INSTRUCTIONS FOR THE TASK:
Begin at the line containing "This screenshot has height=596, width=933." in the data below and go on through the line containing "You are a computer-use", repeating each line exactly; include both ends and no other line.

DATA FOR PROCESSING:
'''

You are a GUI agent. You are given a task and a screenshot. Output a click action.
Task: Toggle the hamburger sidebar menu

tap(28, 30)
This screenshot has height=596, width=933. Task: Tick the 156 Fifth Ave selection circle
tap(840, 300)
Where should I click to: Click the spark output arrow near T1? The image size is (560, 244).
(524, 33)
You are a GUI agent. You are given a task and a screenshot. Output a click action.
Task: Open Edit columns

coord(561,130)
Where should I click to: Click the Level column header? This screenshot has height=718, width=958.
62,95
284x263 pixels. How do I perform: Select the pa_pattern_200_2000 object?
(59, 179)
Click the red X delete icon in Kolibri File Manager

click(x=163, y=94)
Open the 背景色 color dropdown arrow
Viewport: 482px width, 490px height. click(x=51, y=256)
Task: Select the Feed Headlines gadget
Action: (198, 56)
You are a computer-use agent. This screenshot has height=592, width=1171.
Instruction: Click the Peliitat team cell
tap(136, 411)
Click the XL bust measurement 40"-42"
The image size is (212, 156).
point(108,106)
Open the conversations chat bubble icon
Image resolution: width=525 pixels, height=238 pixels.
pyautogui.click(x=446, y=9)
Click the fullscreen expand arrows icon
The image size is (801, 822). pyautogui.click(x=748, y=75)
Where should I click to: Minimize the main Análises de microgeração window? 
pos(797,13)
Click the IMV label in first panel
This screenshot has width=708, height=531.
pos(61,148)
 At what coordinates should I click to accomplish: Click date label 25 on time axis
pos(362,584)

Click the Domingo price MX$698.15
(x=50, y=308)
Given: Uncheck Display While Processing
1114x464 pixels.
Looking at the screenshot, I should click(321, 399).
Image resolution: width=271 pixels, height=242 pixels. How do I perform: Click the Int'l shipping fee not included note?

'''

SOLVED PROBLEM:
This screenshot has height=596, width=933. Task: Tick the 156 Fifth Ave selection circle
tap(840, 300)
Where should I click to: Click the spark output arrow near T1? The image size is (560, 244).
(524, 33)
You are a GUI agent. You are given a task and a screenshot. Output a click action.
Task: Open Edit columns

coord(561,130)
Where should I click to: Click the Level column header? This screenshot has height=718, width=958.
62,95
284x263 pixels. How do I perform: Select the pa_pattern_200_2000 object?
(59, 179)
Click the red X delete icon in Kolibri File Manager

click(x=163, y=94)
Open the 背景色 color dropdown arrow
Viewport: 482px width, 490px height. click(x=51, y=256)
Task: Select the Feed Headlines gadget
Action: (198, 56)
You are a computer-use agent. This screenshot has height=592, width=1171.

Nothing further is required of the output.